Fuimos otro compañero y yo a ver una familia que quería
celebrar en fechas próximas el bautismo de su segundo hijo y, siguiendo la
costumbre de muchos sacerdotes, fuimos a su casa para charlar con ellos del
bautismo.
Se veía a Enrique como un niño activo y participativo que
quería ser tenido en cuenta, dispuesto también a intervenir.

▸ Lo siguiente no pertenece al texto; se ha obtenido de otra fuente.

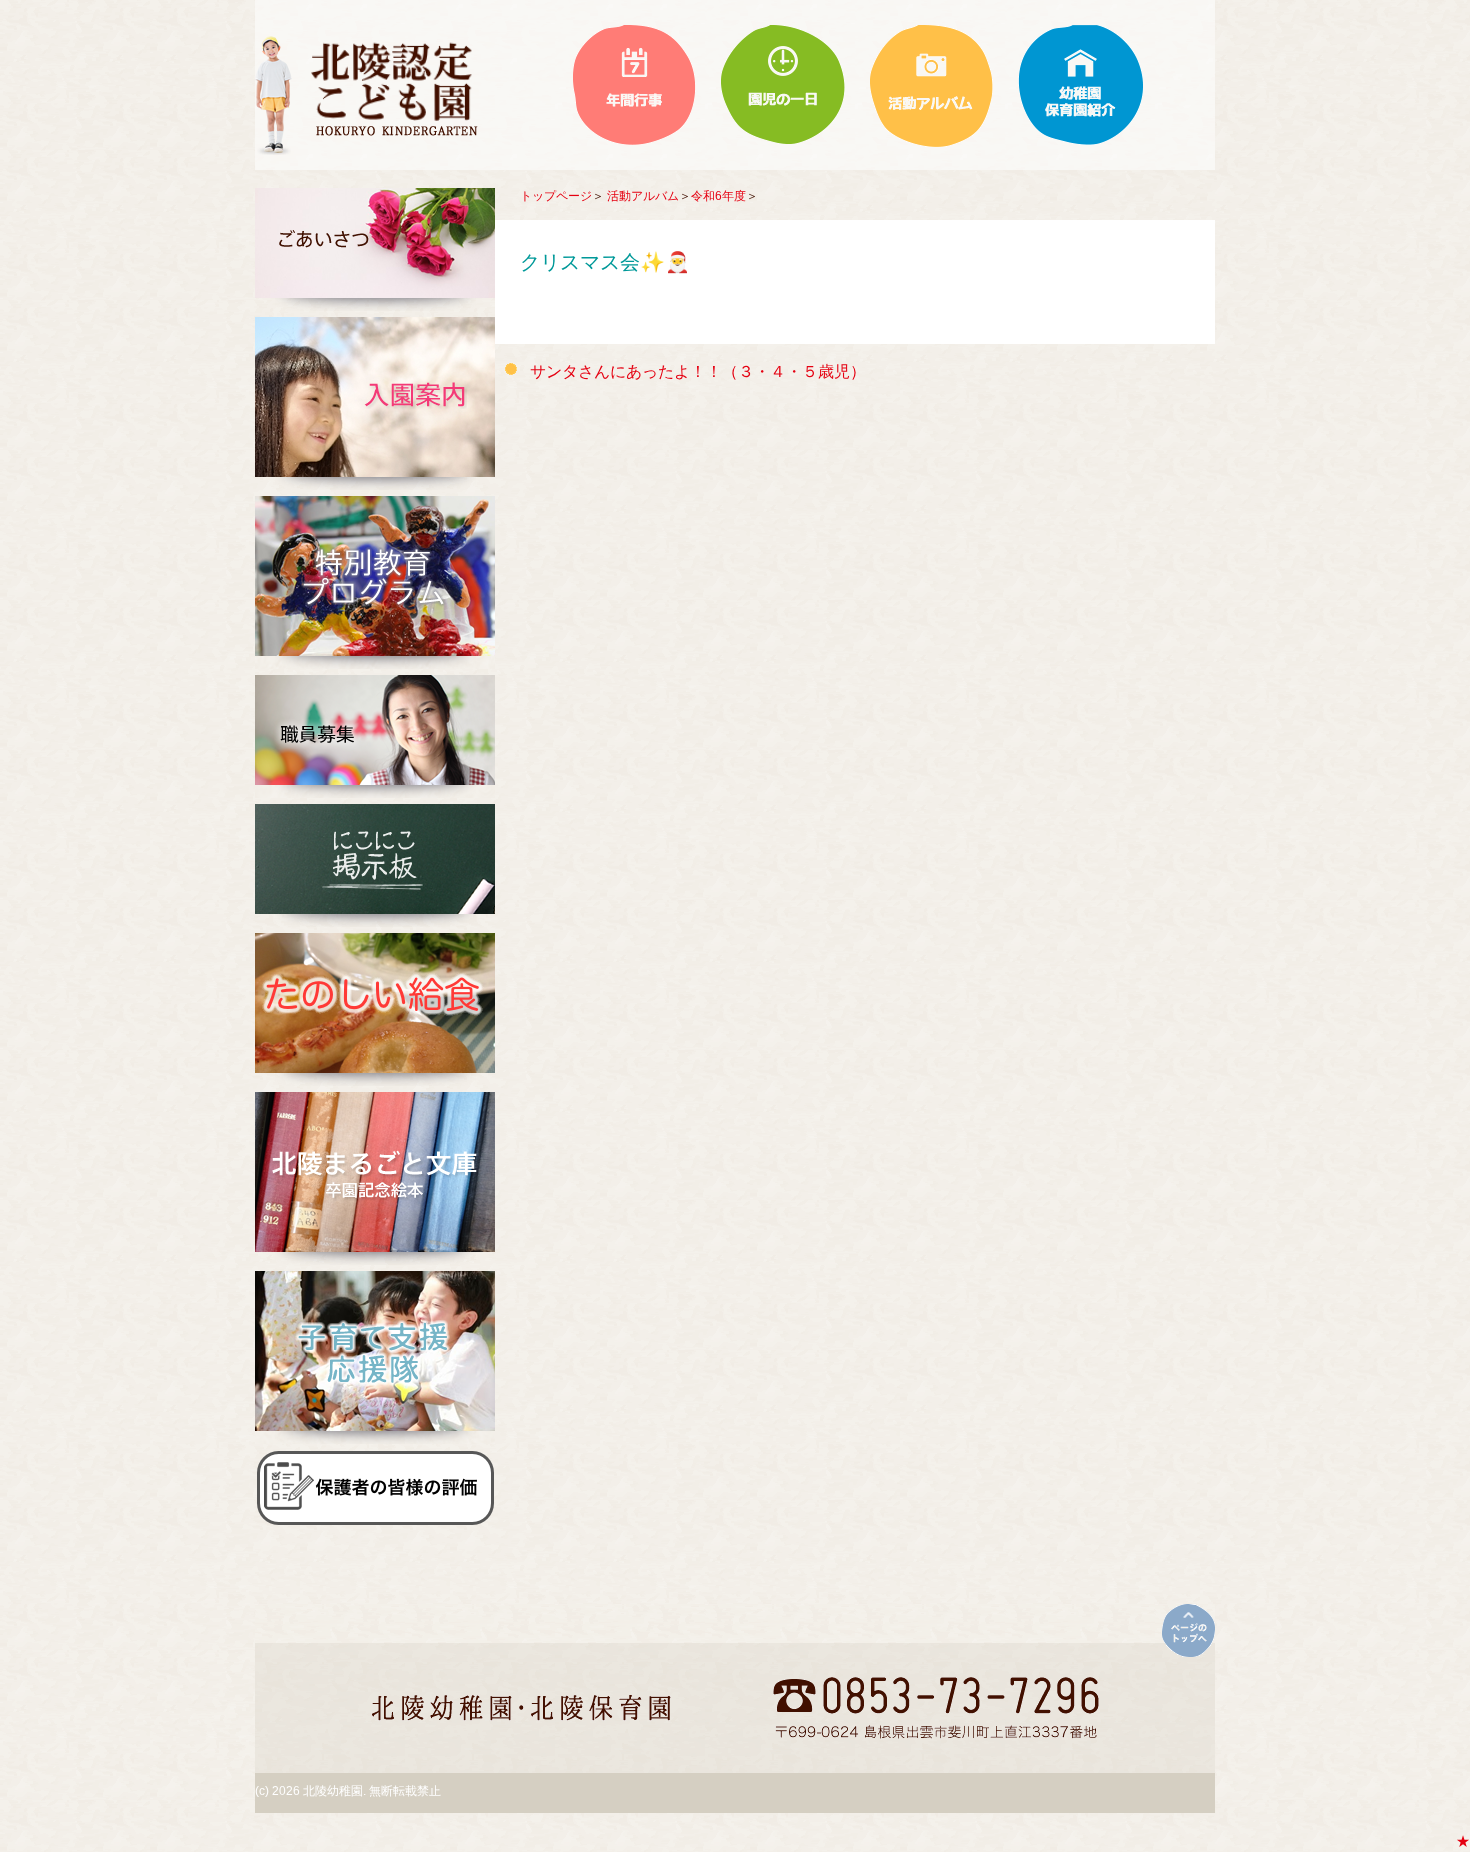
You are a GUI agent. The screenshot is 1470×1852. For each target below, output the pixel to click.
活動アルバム (643, 196)
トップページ (556, 196)
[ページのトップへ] (1188, 1630)
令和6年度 (718, 196)
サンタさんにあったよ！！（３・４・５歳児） (698, 371)
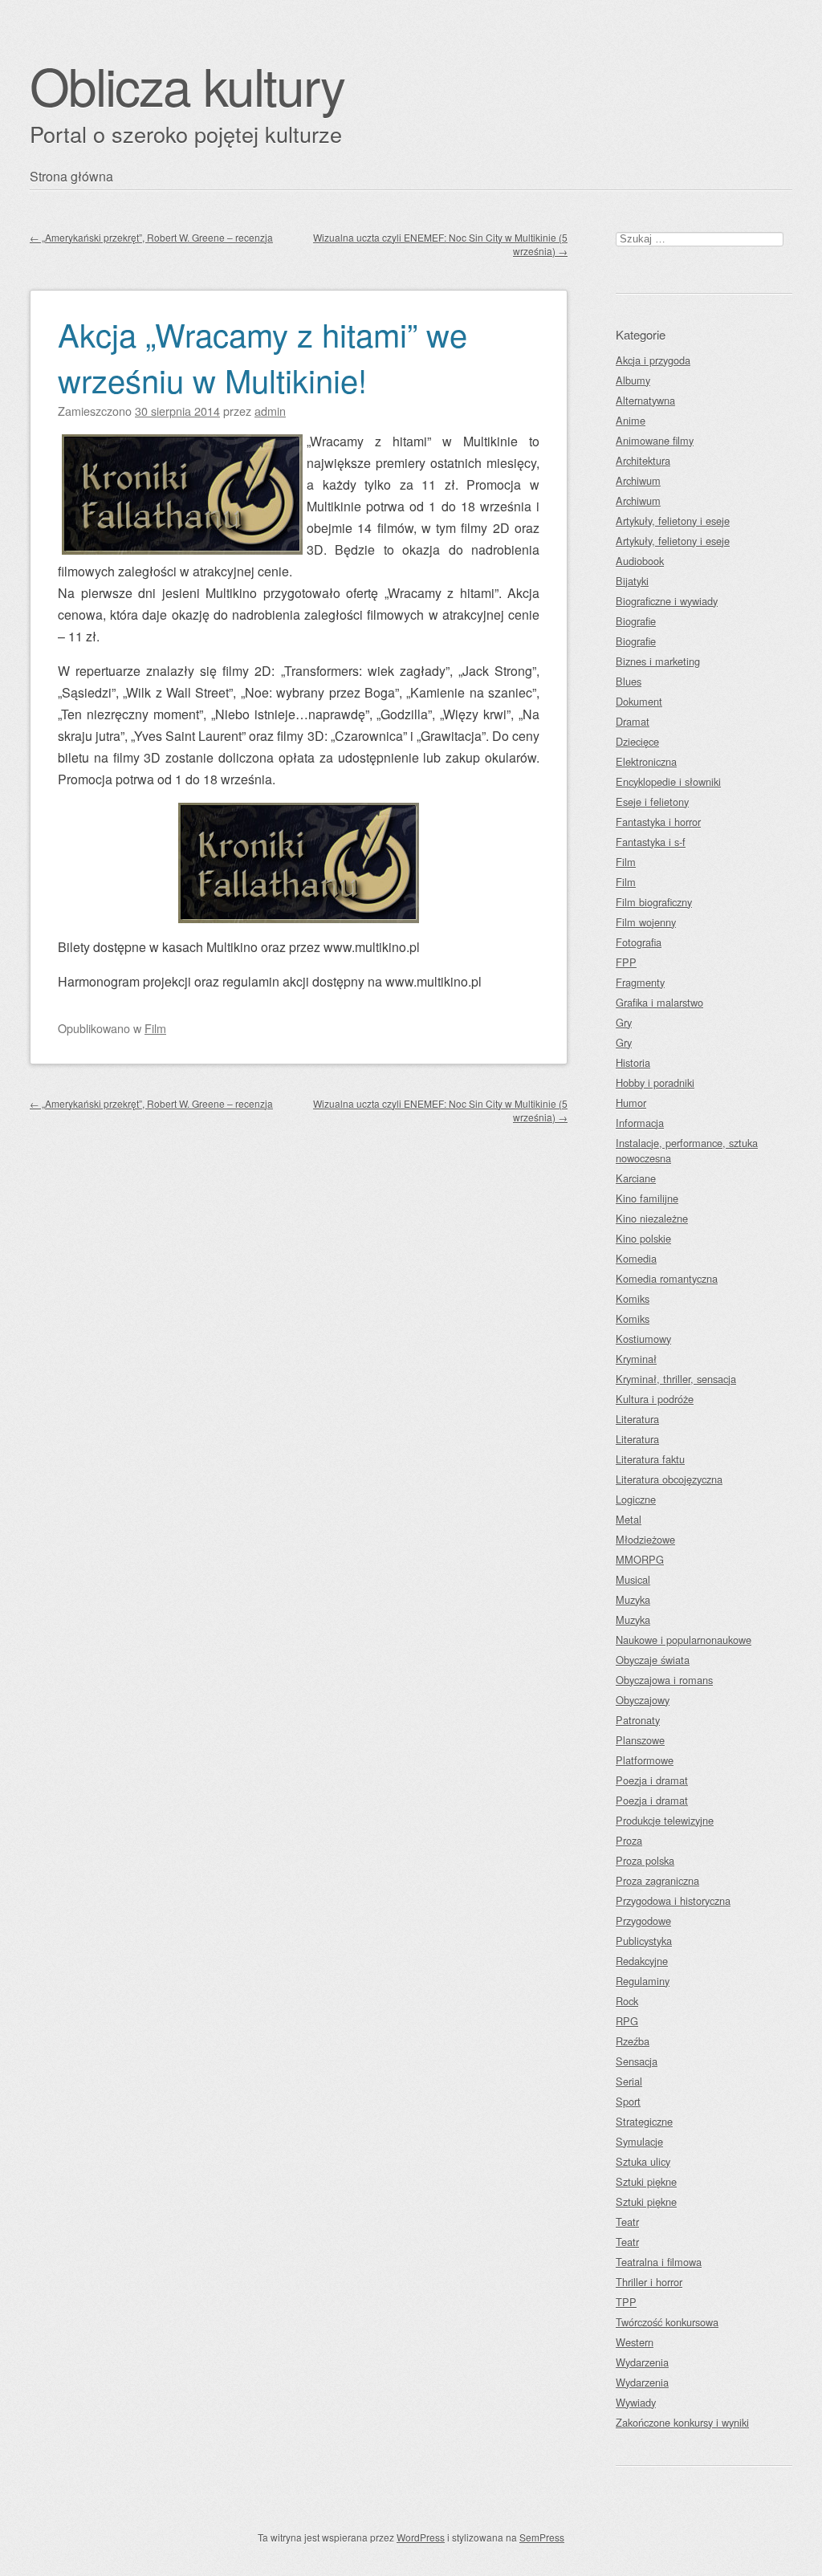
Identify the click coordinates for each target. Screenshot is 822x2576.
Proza (629, 1840)
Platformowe (644, 1760)
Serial (629, 2081)
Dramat (632, 721)
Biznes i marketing (658, 661)
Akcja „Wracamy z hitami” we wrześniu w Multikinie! (262, 356)
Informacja (640, 1122)
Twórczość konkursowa (667, 2322)
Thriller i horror (649, 2281)
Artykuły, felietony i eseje (673, 520)
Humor (631, 1102)
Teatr (627, 2221)
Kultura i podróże (655, 1398)
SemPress (541, 2537)
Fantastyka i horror (658, 821)
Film (155, 1027)
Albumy (633, 380)
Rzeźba (632, 2041)
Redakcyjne (642, 1960)
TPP (626, 2301)
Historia (633, 1062)
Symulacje (639, 2141)
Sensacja (636, 2061)
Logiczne (636, 1499)
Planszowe (640, 1740)
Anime (630, 420)
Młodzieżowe (645, 1539)
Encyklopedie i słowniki (668, 781)
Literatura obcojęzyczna (669, 1479)
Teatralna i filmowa (659, 2261)
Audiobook (640, 560)
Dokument (639, 701)
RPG (627, 2021)
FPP (626, 962)
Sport (628, 2101)
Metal (628, 1519)
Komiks (632, 1298)
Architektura (643, 460)
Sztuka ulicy (643, 2161)
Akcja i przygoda (653, 360)
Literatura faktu (650, 1459)
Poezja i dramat (652, 1780)
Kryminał (636, 1358)
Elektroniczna (646, 761)
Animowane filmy (655, 440)
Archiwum (638, 480)
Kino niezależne (652, 1218)
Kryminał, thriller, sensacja (676, 1378)
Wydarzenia (642, 2362)
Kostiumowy (643, 1338)
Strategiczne (644, 2121)
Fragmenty (640, 982)
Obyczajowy (642, 1699)
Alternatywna (645, 400)
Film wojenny (646, 922)
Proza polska (645, 1860)
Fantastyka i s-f (651, 841)
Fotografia (638, 942)
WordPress (421, 2537)
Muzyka (633, 1599)
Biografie (636, 621)
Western (634, 2342)
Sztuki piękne (646, 2181)
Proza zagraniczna (657, 1880)
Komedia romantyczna (667, 1278)
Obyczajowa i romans (664, 1679)
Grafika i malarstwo (659, 1002)
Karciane (636, 1178)
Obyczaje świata (653, 1659)
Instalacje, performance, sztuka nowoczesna (687, 1150)
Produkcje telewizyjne (665, 1820)
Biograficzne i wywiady (667, 600)
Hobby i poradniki (655, 1082)
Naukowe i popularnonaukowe (683, 1639)
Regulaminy (642, 1980)
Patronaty (638, 1720)
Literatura (637, 1418)
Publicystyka (644, 1940)
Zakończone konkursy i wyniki (682, 2422)
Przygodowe (643, 1920)
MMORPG (640, 1559)
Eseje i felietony (652, 801)
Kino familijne (647, 1198)
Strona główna (71, 176)
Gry (624, 1022)
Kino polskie (643, 1238)
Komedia (636, 1258)
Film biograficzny (654, 902)
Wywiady (636, 2402)
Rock (627, 2000)
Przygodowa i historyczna (673, 1900)
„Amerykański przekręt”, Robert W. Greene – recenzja (151, 237)
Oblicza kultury (187, 84)
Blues (628, 681)
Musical (633, 1579)
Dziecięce (637, 741)
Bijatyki (632, 580)
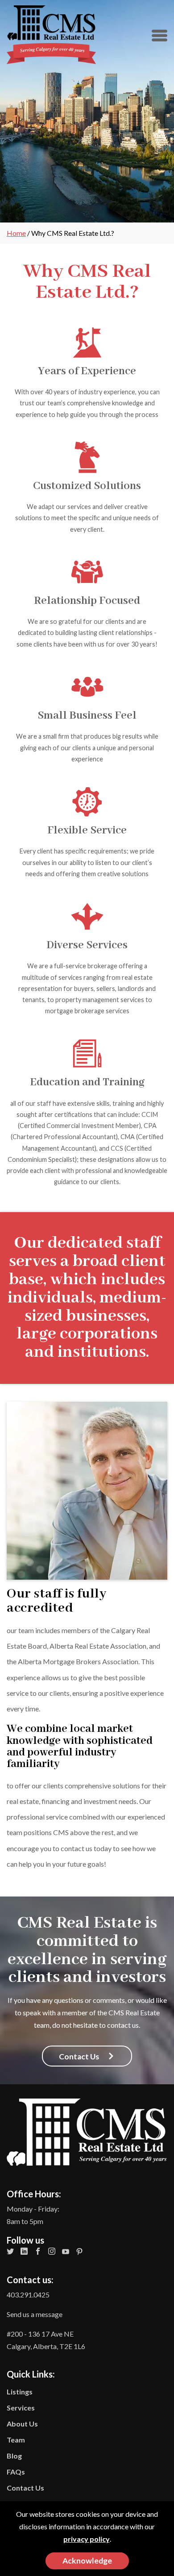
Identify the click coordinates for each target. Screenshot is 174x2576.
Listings (20, 2391)
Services (21, 2407)
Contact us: (30, 2279)
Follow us (25, 2240)
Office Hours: (34, 2193)
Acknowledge (87, 2560)
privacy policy (86, 2539)
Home (16, 233)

Empezamos a hablar con sus padres de la ceremonia del
bautismo y del particular lenguaje de
signos que se da en los diversos momentos. Pero a Enrique poco le importaban los signos
y en cambio quería enseñarnos sus
dibujos, y, cuando se le acabaron, trajo una cuerda para jugar, pues seguramente
en casa así lo hacen. Los padres trataban
de frenarlo, pero él seguía a lo suyo y entonces comenzó a sacar juguetes de
una caja de cartón que iba extendiendo
por el suelo.
Hubo dos cosas interesantes además de la conversación sobre el bautismo: una que el sacerdote joven que estaba conmigo le dijo a los padres, que iba a pedir a Dios para que
dentro de 25 años Enrique fuera sacerdote. Los padres podrán verlo, si Dios se
empeña.
Y otra cosa fue que el padre le dijo a Enrique que luego recogerían juntos
los juguetes, el orden hay que enseñarlo y aprenderlo
desde niños.
Luego ya nos despedimos en general de todos, pero cuando
estábamos para coger el ascensor aparece él de nuevo y se acerca para darnos un beso. Se ve que así lo hacía con sus
padres y a nosotros nos asimiló a ellos y además estoy seguro que va a ser un niño que se le
ocurren cosas, un niño creativo.
Pero aquí no acaba todo, pues el día del bautizo se puso en
primera fila al lado del hermano
que iba
a ser bautizado; se hizo el bautismo,
hubo las fotos de rigor y salieron al atrio de la iglesia. Yo me quedé
para cerrar y apagar, y cual no es mi sorpresa que cuando estaba en el pórtico
se asoma, me mira y me sonríe. Gracias Enrique.